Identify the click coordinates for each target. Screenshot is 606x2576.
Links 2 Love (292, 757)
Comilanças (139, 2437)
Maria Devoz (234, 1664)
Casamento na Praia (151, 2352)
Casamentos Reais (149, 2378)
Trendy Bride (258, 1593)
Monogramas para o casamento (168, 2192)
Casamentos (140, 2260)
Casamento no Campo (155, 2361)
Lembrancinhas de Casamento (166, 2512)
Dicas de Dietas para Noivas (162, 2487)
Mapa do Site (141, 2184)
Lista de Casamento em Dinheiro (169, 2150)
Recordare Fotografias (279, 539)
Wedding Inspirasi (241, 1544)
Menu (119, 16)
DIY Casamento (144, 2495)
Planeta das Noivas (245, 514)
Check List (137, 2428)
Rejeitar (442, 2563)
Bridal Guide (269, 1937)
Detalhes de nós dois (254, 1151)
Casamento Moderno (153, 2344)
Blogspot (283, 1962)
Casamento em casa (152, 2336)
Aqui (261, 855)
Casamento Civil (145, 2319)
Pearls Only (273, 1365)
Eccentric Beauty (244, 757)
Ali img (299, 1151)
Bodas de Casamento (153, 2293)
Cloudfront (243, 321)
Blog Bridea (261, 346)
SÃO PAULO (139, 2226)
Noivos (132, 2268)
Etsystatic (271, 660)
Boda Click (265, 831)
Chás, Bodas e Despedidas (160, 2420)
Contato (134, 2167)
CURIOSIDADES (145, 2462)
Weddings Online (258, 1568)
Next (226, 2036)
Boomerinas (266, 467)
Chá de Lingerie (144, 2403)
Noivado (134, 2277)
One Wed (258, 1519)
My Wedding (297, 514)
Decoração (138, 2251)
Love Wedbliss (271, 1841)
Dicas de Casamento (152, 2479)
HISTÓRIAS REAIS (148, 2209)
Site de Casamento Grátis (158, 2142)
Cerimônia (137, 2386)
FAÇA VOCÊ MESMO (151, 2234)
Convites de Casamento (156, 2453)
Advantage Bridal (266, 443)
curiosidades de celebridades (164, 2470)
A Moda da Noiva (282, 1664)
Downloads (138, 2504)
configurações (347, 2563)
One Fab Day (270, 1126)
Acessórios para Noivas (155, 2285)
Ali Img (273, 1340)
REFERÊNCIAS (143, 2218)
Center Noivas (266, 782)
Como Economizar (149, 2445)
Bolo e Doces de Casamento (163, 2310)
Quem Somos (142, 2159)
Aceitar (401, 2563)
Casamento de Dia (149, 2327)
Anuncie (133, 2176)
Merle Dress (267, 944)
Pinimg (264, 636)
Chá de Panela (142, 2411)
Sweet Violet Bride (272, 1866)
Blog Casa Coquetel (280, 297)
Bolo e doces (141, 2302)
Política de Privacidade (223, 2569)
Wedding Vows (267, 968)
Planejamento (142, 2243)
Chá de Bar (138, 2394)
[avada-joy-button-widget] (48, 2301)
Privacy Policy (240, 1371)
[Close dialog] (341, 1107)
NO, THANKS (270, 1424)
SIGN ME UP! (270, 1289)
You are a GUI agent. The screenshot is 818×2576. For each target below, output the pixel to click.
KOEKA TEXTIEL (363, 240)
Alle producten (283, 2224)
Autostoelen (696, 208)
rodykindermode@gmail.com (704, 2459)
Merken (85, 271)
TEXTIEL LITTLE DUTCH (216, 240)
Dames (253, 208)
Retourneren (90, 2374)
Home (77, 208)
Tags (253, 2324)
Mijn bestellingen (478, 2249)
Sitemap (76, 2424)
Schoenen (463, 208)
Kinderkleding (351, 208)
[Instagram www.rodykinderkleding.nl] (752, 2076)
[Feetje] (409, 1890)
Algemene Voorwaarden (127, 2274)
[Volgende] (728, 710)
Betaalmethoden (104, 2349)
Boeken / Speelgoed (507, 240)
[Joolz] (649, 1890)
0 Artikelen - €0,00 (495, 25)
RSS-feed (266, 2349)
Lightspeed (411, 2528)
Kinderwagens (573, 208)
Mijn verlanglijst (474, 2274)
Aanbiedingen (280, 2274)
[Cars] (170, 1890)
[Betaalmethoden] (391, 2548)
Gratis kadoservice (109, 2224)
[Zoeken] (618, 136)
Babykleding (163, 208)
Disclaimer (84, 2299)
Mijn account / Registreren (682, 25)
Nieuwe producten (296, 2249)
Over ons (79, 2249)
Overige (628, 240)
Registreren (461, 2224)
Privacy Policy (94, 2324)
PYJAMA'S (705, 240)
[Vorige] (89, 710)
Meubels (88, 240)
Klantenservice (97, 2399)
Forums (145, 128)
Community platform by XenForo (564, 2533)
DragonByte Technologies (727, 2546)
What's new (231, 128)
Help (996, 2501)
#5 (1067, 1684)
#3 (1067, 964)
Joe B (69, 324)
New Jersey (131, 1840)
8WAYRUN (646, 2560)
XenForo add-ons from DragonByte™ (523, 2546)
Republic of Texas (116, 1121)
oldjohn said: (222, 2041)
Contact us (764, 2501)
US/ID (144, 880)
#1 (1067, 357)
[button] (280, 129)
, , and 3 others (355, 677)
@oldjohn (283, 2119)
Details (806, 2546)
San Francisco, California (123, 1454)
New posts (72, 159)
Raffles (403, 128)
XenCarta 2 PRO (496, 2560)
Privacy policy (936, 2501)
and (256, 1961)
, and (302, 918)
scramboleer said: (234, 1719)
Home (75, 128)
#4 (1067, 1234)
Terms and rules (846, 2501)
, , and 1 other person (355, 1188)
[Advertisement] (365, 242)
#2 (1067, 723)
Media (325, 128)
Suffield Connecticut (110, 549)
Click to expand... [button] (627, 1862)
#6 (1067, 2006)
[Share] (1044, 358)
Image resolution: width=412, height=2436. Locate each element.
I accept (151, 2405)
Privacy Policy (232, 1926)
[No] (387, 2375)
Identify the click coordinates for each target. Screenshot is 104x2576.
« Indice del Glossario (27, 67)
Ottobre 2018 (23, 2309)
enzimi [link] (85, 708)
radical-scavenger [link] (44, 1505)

• ASSIGNED TASK
Give back the data above, repeating every record exactly.

• RESULT OF THE TASK
Identify the click coordinates for each target. Screenshot is 606x2576.
Links 2 Love (292, 757)
Comilanças (139, 2437)
Maria Devoz (234, 1664)
Casamento na Praia (151, 2352)
Casamentos Reais (149, 2378)
Trendy Bride (258, 1593)
Monogramas para o casamento (168, 2192)
Casamentos (140, 2260)
Casamento no Campo (155, 2361)
Lembrancinhas de Casamento (166, 2512)
Dicas de Dietas para Noivas (162, 2487)
Mapa do Site (141, 2184)
Lista de Casamento em Dinheiro (169, 2150)
Recordare Fotografias (279, 539)
Wedding Inspirasi (241, 1544)
Menu (119, 16)
DIY Casamento (144, 2495)
Planeta das Noivas (245, 514)
Check List (137, 2428)
Rejeitar (442, 2563)
Bridal Guide (269, 1937)
Detalhes de nós dois (254, 1151)
Casamento Moderno (153, 2344)
Blogspot (283, 1962)
Casamento em casa (152, 2336)
Aqui (261, 855)
Casamento Civil (145, 2319)
Pearls Only (273, 1365)
Eccentric Beauty (244, 757)
Ali img (299, 1151)
Bodas de Casamento (153, 2293)
Cloudfront (243, 321)
Blog Bridea (261, 346)
SÃO PAULO (139, 2226)
Noivos (132, 2268)
Etsystatic (271, 660)
Boda Click (265, 831)
Chás, Bodas e Despedidas (160, 2420)
Contato (134, 2167)
CURIOSIDADES (145, 2462)
Weddings Online (258, 1568)
Next (226, 2036)
Boomerinas (266, 467)
Chá de Lingerie (144, 2403)
Noivado (134, 2277)
One Wed (258, 1519)
My Wedding (297, 514)
Decoração (138, 2251)
Love Wedbliss (271, 1841)
Dicas de Casamento (152, 2479)
HISTÓRIAS REAIS (148, 2209)
Site de Casamento Grátis (158, 2142)
Cerimônia (137, 2386)
FAÇA VOCÊ MESMO (151, 2234)
Convites de Casamento (156, 2453)
Advantage Bridal (266, 443)
curiosidades de celebridades (164, 2470)
A Moda da Noiva (282, 1664)
Downloads (138, 2504)
configurações (347, 2563)
One Fab Day (270, 1126)
Acessórios para Noivas (155, 2285)
Ali Img (273, 1340)
REFERÊNCIAS (143, 2218)
Center Noivas (266, 782)
Como Economizar (149, 2445)
Bolo e Doces de Casamento (163, 2310)
Quem Somos (142, 2159)
Aceitar (401, 2563)
Casamento de Dia (149, 2327)
Anuncie (133, 2176)
Merle Dress (267, 944)
Pinimg (264, 636)
Chá de Panela (142, 2411)
Sweet Violet Bride (272, 1866)
Blog Casa Coquetel (280, 297)
Bolo e doces (141, 2302)
Política de Privacidade (223, 2569)
Wedding Vows (267, 968)
Planejamento (142, 2243)
Chá de Bar (138, 2394)
[avada-joy-button-widget] (48, 2301)
Privacy Policy (240, 1371)
[Close dialog] (341, 1107)
NO, THANKS (270, 1424)
SIGN ME UP! (270, 1289)
You are a GUI agent. The screenshot is 818×2576. For each target below, output the pixel to click.
KOEKA TEXTIEL (363, 240)
Alle producten (283, 2224)
Autostoelen (696, 208)
rodykindermode@gmail.com (704, 2459)
Merken (85, 271)
TEXTIEL LITTLE DUTCH (216, 240)
Dames (253, 208)
Retourneren (90, 2374)
Home (77, 208)
Tags (253, 2324)
Mijn bestellingen (478, 2249)
Sitemap (76, 2424)
Schoenen (463, 208)
Kinderkleding (351, 208)
[Instagram www.rodykinderkleding.nl] (752, 2076)
[Feetje] (409, 1890)
Algemene Voorwaarden (127, 2274)
[Volgende] (728, 710)
Betaalmethoden (104, 2349)
Boeken / Speelgoed (507, 240)
[Joolz] (649, 1890)
0 Artikelen - €0,00 (495, 25)
RSS-feed (266, 2349)
Lightspeed (411, 2528)
Kinderwagens (573, 208)
Mijn verlanglijst (474, 2274)
Aanbiedingen (280, 2274)
[Cars] (170, 1890)
[Betaalmethoden] (391, 2548)
Gratis kadoservice (109, 2224)
[Zoeken] (618, 136)
Babykleding (163, 208)
Disclaimer (84, 2299)
Mijn account / Registreren (682, 25)
Nieuwe producten (296, 2249)
Over ons (79, 2249)
Overige (628, 240)
Registreren (461, 2224)
Privacy Policy (94, 2324)
PYJAMA'S (705, 240)
[Vorige] (89, 710)
Meubels (88, 240)
Klantenservice (97, 2399)
Forums (145, 128)
Community platform by XenForo (564, 2533)
DragonByte Technologies (727, 2546)
What's new (231, 128)
Help (996, 2501)
#5 (1067, 1684)
#3 (1067, 964)
Joe B (69, 324)
New Jersey (131, 1840)
8WAYRUN (646, 2560)
XenForo add-ons from DragonByte™ (523, 2546)
Republic of Texas (116, 1121)
oldjohn said: (222, 2041)
Contact us (764, 2501)
US/ID (144, 880)
#1 (1067, 357)
[button] (280, 129)
, , and 3 others (355, 677)
@oldjohn (283, 2119)
Details (806, 2546)
San Francisco, California (123, 1454)
New posts (72, 159)
Raffles (403, 128)
XenCarta 2 PRO (496, 2560)
Privacy policy (936, 2501)
and (256, 1961)
, and (302, 918)
scramboleer said: (234, 1719)
Home (75, 128)
#4 (1067, 1234)
Terms and rules (846, 2501)
, , and 1 other person (355, 1188)
[Advertisement] (365, 242)
#2 (1067, 723)
Media (325, 128)
Suffield Connecticut (110, 549)
Click to expand... [button] (627, 1862)
#6 (1067, 2006)
[Share] (1044, 358)
Image resolution: width=412, height=2436. Locate each element.
I accept (151, 2405)
Privacy Policy (232, 1926)
[No] (387, 2375)
Identify the click coordinates for each target. Screenshot is 104x2576.
« Indice del Glossario (27, 67)
Ottobre 2018 (23, 2309)
enzimi [link] (85, 708)
radical-scavenger [link] (44, 1505)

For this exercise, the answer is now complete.